Our first stop was at the Winterling winery where early on a Saturday morning we tasted a variety of sparkling wines. We arrived a few minutes early and Sebastian Winterling told us that his wife was out buying bread for our visit. Indeed, we then found ourselves given large quantities of bread, pate, and sausage; very tasty but a little soon after breakfast for us. We soon discovered that German portions are generous and frequent!
Mr Winterling had planned to charge us for the tasting, but was completely taken aback by the size of our order – more than 20 dozen bottles – so that he cancelled the charge and indeed gave us a discount on the list prices of the wines.
On we went to the von Winning winery. Here we were given a tour of the vineyard, factory and cellars, by their enthusiastic and talented vintner Andreas Hűtwohl. He got us to try wines from the barrel at different stages of their ageing; I have to say I certainly would not be able to make a prediction about the quality of the wine as each aged, and it reinforced my respect for winemakers.
We tried seven wines for buying from the Von Winning list; if anything, they are a little more expensive than those from the other wineries we visited, but were excellent. After our tour and our tasting, we had a massive lunch and, as a splendid bonus, Andreas gave us some Eiswein to go with our dessert. Eiswein is made from frozen grapes and is both low-yield and labour intensive; it retails at €80 a bottle, so it has not been bought for the Company’s cellar. But we have another wine that we think members will enjoy.
Our day finished at a roadside shop that specialises in sweet wine. (If you want to know more about German sweet wines, take a look at Patrick McHugh’s “Wine Wanderings” blog on the Company’s web site). At the end of a day when we had already tasted a lot of wines, my powers of discernment were much reduced, but I was absolutely sure about a red wine I tasted made from the local Dornfelder grape: it smelled awful, and tasted even worse. Even at €4 per litre, it was too expensive! So Germany has not lost the art of making really bad wines.
On the other hand, the array of sweet wines was extensive and delicious. The ladies serving the wine were enthusiastic; no sooner had we sipped one wine than we were invited to try another two. I lost track completely, but came away with three different ones chosen almost at random…
The following day – Sunday – we visited two further wineries. At the first, Schneider, I bought their “blanc de noir”, a white wine made from the red Pinot Noir grape, as much for its name as its taste. At the second, Nagle, we tasted the wines over lunch. Here we were bowled over by a Spatburgunder (their name for Pinot Noir) so much so that our party bought up their remaining stock! I can tell you that this wine has travelled well to the UK and some has been bought for the Company cellar.
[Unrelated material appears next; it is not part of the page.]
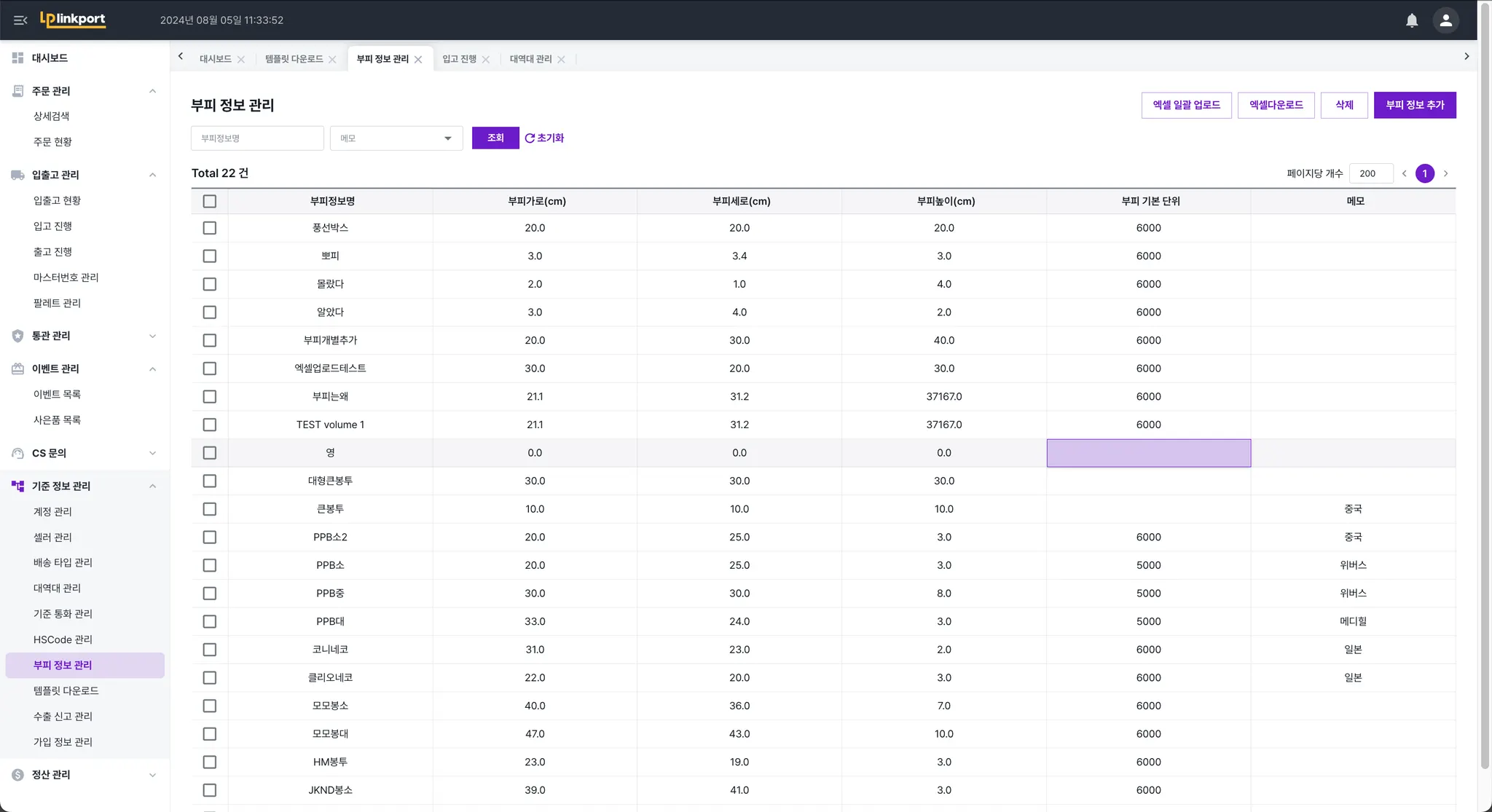Click the 대시보드 sidebar grid icon
Screen dimensions: 1492x812
[17, 58]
Monday saw our return to the UK and here there was a special treat: a stop at a vineyard in Champagne, known to Patrick McHugh, where we were able to taste a fine variety of champagnes made only from the Chardonnay grape. The owner told us that he produces some 20,000 bottles per year (and matures them in extensive cellars that he dug out by hand) in contrast with Moet & Chanson, the largest, who produce 26m bottles per year. We were able to make a healthy dent in his stock.
Our trips depend on careful research beforehand, and Patrick and Ian Daniell had conducted the necessary reconnaissance towards the end of 2015, producing:
- - the hotel where we were staying
- - arrangements with a restaurant hard by, where we could sample excellent German food and wine over dinner each evening
- arrangements for us to visit local wineries, where we could taste and buy and, in the case of a couple of them, enjoy an excellent lunch
- local coach hire to take us to our various destinations
… and probably much else too. The Club owes a debt of gratitude for all that they did to make our trip such a success.
And we look forward to future trips, combining the fellowship of the Company with the pleasure of tasting and buying wine, which all the Company can enjoy.